A couple of weeks ago I was listening to Grantland’s own Jonah Keri talk about some Reds pitcher who had “lost velocity” on his fastball. As he spoke, I wondered what the NBA equivalent of this would be. Baseball has radar guns that reliably identify a downturn in pitching ability; we don’t have that instrument in the NBA. It’s not as easy to detect performance declines in basketball.
If there’s one theme that’s dominated the last few weeks in the NBA, perhaps it’s the immemorial relationship between age and decay. The NBA season is long, basketball is grueling, and old guys break down. The league is full of aging superstars who are always a tweak or aggravation away from street clothes.
Like Jimmy Goldstein, Father Time is showing up all over the NBA playoff landscape. In Los Angeles, Kobe Bryant’s 34-year-old Achilles tendon snapped and ruined a great playoff push. A week or two later, Lakers team doctors are repeatedly marinating Steve Nash’s 39-year-old lumbar region in cortisone hoping that will somehow keep him on the court. In San Antonio, Manu Ginobili’s 35-year-old hamstring is a ticking time bomb. The list goes on.
In Boston, the Celtics’ aging stars are still standing, but both Paul Pierce and Kevin Garnett are on the wrong side of 35. In a cruel twist, the physical breakdowns of some of their younger teammates have forced both into more active roles at the precise time in their careers when they should be sliding into reduced ones. Pierce used to be able to carry the Celtics and create scoring opportunities at will. But, as evidenced by the atrocious second-half scoring performances of their first two playoff games, he can no longer do so on a nightly basis.

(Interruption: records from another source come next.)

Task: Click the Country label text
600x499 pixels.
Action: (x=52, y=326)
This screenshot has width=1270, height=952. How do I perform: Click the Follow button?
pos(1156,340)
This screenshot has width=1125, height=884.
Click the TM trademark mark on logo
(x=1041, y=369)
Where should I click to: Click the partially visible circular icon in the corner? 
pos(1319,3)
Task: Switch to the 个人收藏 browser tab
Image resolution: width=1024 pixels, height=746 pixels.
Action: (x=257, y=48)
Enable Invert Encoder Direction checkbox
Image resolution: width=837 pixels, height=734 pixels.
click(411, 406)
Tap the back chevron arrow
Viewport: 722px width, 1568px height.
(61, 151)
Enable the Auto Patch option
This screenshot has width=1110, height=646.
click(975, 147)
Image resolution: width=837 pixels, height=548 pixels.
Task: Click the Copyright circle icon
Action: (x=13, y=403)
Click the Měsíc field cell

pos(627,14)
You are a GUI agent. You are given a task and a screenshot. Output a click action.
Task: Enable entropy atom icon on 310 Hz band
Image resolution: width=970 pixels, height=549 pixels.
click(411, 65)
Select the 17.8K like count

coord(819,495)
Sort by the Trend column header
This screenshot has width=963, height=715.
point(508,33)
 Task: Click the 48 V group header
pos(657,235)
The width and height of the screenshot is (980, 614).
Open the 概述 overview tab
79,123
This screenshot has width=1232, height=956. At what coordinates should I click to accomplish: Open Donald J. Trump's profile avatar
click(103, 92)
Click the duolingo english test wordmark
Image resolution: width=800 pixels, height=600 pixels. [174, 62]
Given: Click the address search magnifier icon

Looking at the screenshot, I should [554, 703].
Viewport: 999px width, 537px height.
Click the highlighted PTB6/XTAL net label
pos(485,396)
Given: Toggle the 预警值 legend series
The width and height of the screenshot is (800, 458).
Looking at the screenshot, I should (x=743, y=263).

During the past few seasons, the gradual decline of Pierce and Garnett was partially masked by the ability of Rajon Rondo to create scoring opportunities for jump shooters. Rondo, the orchestrator, is very adept at attacking a defense, compromising its shape, and kicking the ball to an open teammate. Without Rondo, those passes aren’t happening, the sets aren’t as crisp, and as playoff defenses tighten, the Celtics offense is struggling mightily; they scored 23 points in the second half on Tuesday night.
Pierce is 35, and unless something drastic occurs this weekend, his 15th NBA season will likely conclude by this time next week. This season Pierce shot 43.6 percent from the floor, a significant downgrade from two seasons ago when he made 49.7 percent of his shots. What’s different? More than one-third of Pierce’s shot attempts now occur beyond the arc. His efficiency back there has always hovered around a respectable 38 or 39 percent, but as 3s have taken a bigger share of his total attempts, his overall field goal percentage has declined. At the same time, Pierce is getting to the rim less. Two seasons ago, when he set his career mark for shooting efficiency, 31 percent of his shots came at the rim; this season only 24 percent occur in this fruitful zone. So while Pierce is hitting shots at about the same rates all over the court, the overall profile of his shot selection has changed.
Pierce is undeniably one of the smartest and cagiest players in the league. From head-fakes and spins, to bizarre stutter-steps, Pierce has an enviable arsenal of offensive moves. But at 35, his feet are a beat slower and his leap is a bit lower. The result is a less aggressive version of The Truth. The Celtics are smart enough to know this, and with Rondo intact were strategic enough to accommodate this; yet, in the absence of Rondo and others, the team has been forced into relying upon Pierce too much. Out of 22 NBA players with a usage rate above 25 this season, only five are older than 30; Pierce is the only one older than 35.
Father Time kills everyone’s PER, and Paul Pierce is no exception. He may have a few more years left in him, but it’s critical that he’s not overused. The Celtics have done an admirable job handling Garnett’s minutes as he’s aged, and he’s been effective as a result. Going forward, it will be interesting to see how they handle The Truth.